»»

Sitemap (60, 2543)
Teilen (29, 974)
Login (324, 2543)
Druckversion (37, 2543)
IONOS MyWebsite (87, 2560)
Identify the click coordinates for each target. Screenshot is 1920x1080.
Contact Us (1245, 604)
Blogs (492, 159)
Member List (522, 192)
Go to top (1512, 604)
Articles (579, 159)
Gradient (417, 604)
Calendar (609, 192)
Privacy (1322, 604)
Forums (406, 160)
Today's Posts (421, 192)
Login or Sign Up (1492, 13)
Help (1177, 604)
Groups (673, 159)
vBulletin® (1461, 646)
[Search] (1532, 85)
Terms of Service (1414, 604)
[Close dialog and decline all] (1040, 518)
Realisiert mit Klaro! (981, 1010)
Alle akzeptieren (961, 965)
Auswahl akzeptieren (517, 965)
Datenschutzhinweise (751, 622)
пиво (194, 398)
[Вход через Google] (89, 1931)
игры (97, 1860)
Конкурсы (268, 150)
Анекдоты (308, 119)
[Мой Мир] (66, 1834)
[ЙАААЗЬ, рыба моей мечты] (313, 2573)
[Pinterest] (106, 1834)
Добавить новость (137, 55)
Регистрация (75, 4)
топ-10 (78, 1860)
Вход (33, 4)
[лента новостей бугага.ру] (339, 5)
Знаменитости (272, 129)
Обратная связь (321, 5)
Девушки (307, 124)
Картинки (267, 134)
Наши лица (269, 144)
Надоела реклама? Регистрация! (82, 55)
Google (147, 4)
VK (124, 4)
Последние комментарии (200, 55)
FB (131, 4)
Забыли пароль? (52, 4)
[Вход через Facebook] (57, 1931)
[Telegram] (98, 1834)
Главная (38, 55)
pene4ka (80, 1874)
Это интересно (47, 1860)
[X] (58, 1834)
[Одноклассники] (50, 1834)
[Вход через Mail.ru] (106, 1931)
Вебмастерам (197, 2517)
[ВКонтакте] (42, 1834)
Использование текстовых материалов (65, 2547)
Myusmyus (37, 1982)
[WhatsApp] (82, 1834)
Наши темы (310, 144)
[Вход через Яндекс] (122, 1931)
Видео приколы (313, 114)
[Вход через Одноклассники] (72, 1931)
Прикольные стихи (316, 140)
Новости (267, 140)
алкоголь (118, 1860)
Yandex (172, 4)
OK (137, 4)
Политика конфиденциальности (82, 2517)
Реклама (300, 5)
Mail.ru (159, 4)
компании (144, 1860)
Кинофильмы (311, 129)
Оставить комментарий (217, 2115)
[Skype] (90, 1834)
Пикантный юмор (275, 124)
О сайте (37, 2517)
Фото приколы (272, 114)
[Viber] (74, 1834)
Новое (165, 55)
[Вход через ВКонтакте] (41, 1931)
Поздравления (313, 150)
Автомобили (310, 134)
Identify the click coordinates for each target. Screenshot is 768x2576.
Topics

««

EXERCISE REQUIREMENTS: Give back exactly the lines from the one containing "Realisiert mit Klaro! (981, 1010)" to the end of the material, both ends included.

RESPONSE AREA:
Realisiert mit Klaro! (981, 1010)
Alle akzeptieren (961, 965)
Auswahl akzeptieren (517, 965)
Datenschutzhinweise (751, 622)
пиво (194, 398)
[Вход через Google] (89, 1931)
игры (97, 1860)
Конкурсы (268, 150)
Анекдоты (308, 119)
[Мой Мир] (66, 1834)
[ЙАААЗЬ, рыба моей мечты] (313, 2573)
[Pinterest] (106, 1834)
Добавить новость (137, 55)
Регистрация (75, 4)
топ-10 (78, 1860)
Вход (33, 4)
[лента новостей бугага.ру] (339, 5)
Знаменитости (272, 129)
Обратная связь (321, 5)
Девушки (307, 124)
Картинки (267, 134)
Наши лица (269, 144)
Надоела реклама? Регистрация! (82, 55)
Google (147, 4)
VK (124, 4)
Последние комментарии (200, 55)
FB (131, 4)
Забыли пароль? (52, 4)
[Вход через Facebook] (57, 1931)
[Telegram] (98, 1834)
Главная (38, 55)
pene4ka (80, 1874)
Это интересно (47, 1860)
[X] (58, 1834)
[Одноклассники] (50, 1834)
[Вход через Mail.ru] (106, 1931)
Вебмастерам (197, 2517)
[ВКонтакте] (42, 1834)
Использование текстовых материалов (65, 2547)
Myusmyus (37, 1982)
[WhatsApp] (82, 1834)
Наши темы (310, 144)
[Вход через Яндекс] (122, 1931)
Видео приколы (313, 114)
[Вход через Одноклассники] (72, 1931)
Прикольные стихи (316, 140)
Новости (267, 140)
алкоголь (118, 1860)
Yandex (172, 4)
OK (137, 4)
Политика конфиденциальности (82, 2517)
Реклама (300, 5)
Mail.ru (159, 4)
компании (144, 1860)
Кинофильмы (311, 129)
Оставить комментарий (217, 2115)
[Skype] (90, 1834)
Пикантный юмор (275, 124)
О сайте (37, 2517)
Фото приколы (272, 114)
[Viber] (74, 1834)
Новое (165, 55)
[Вход через ВКонтакте] (41, 1931)
Поздравления (313, 150)
Автомобили (310, 134)
Identify the click coordinates for each target. Screenshot is 768x2576.
Topics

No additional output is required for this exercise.